**DATA SUPPLIED**.
----------

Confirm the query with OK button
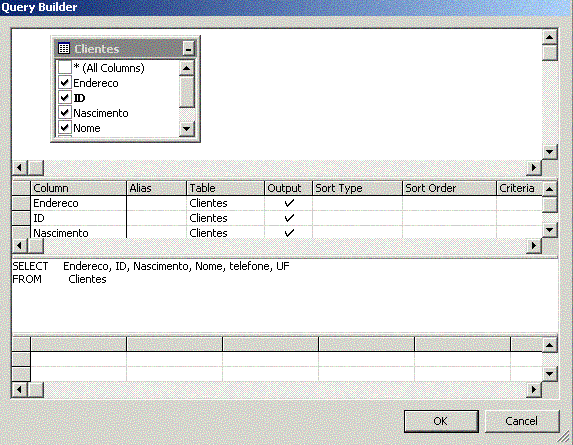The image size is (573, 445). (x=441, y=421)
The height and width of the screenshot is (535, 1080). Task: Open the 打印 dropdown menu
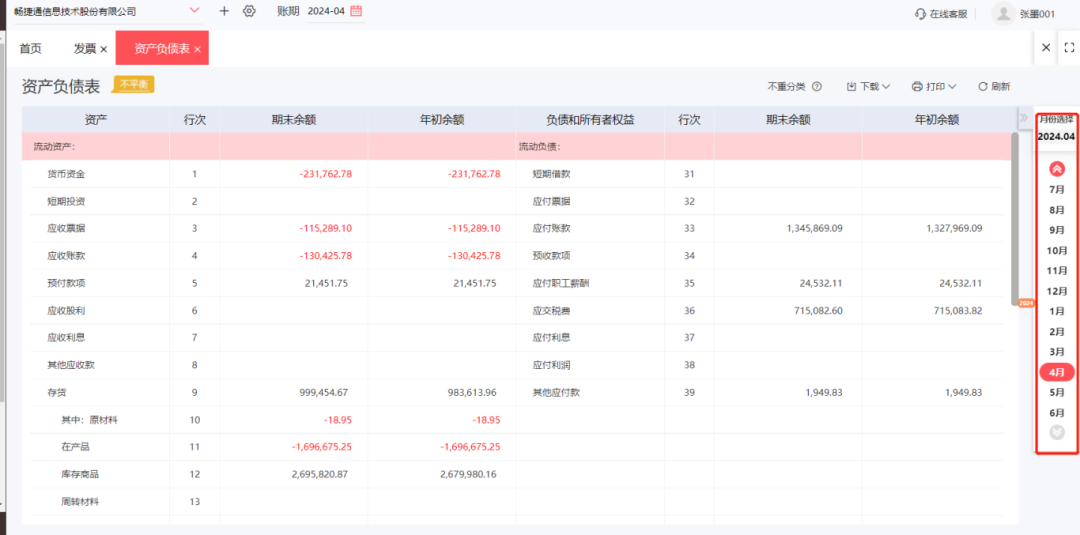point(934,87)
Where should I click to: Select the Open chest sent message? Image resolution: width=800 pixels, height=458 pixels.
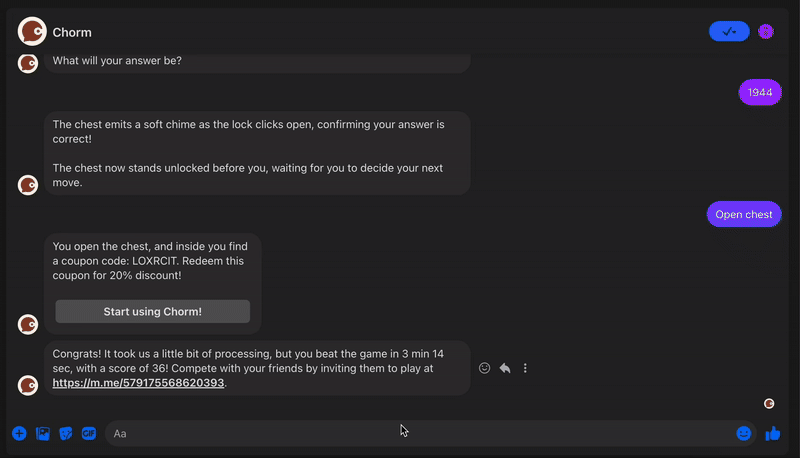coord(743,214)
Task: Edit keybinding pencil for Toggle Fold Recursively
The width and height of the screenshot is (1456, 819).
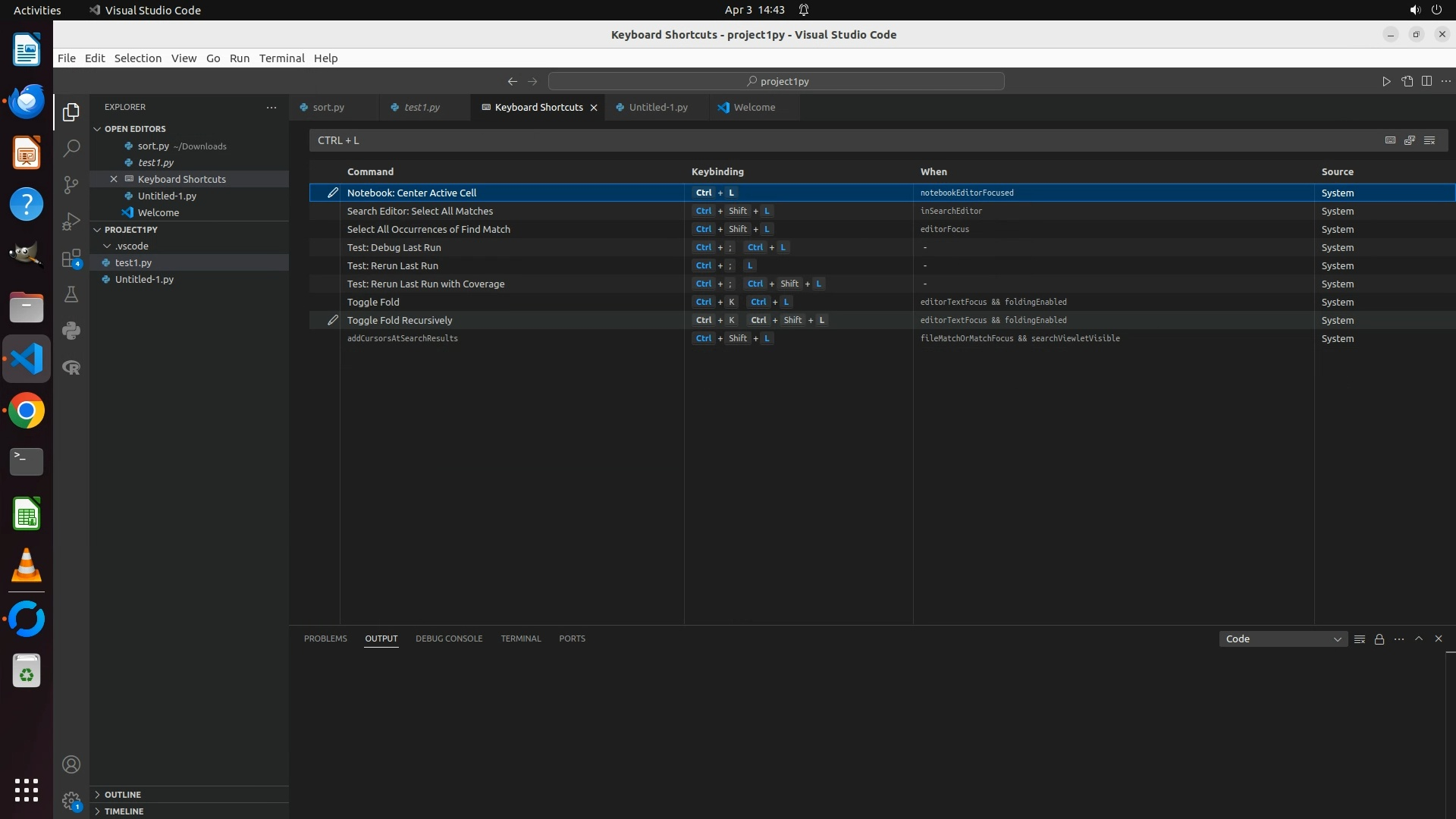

----------

Copy out all of the records above word for word, omitting the pictures.

Confirm the query with OK button
The image size is (573, 445). (x=441, y=421)
The height and width of the screenshot is (535, 1080). Task: Open the 打印 dropdown menu
point(934,87)
Where should I click to: Select the Open chest sent message? Image resolution: width=800 pixels, height=458 pixels.
coord(743,214)
Task: Edit keybinding pencil for Toggle Fold Recursively
The width and height of the screenshot is (1456, 819).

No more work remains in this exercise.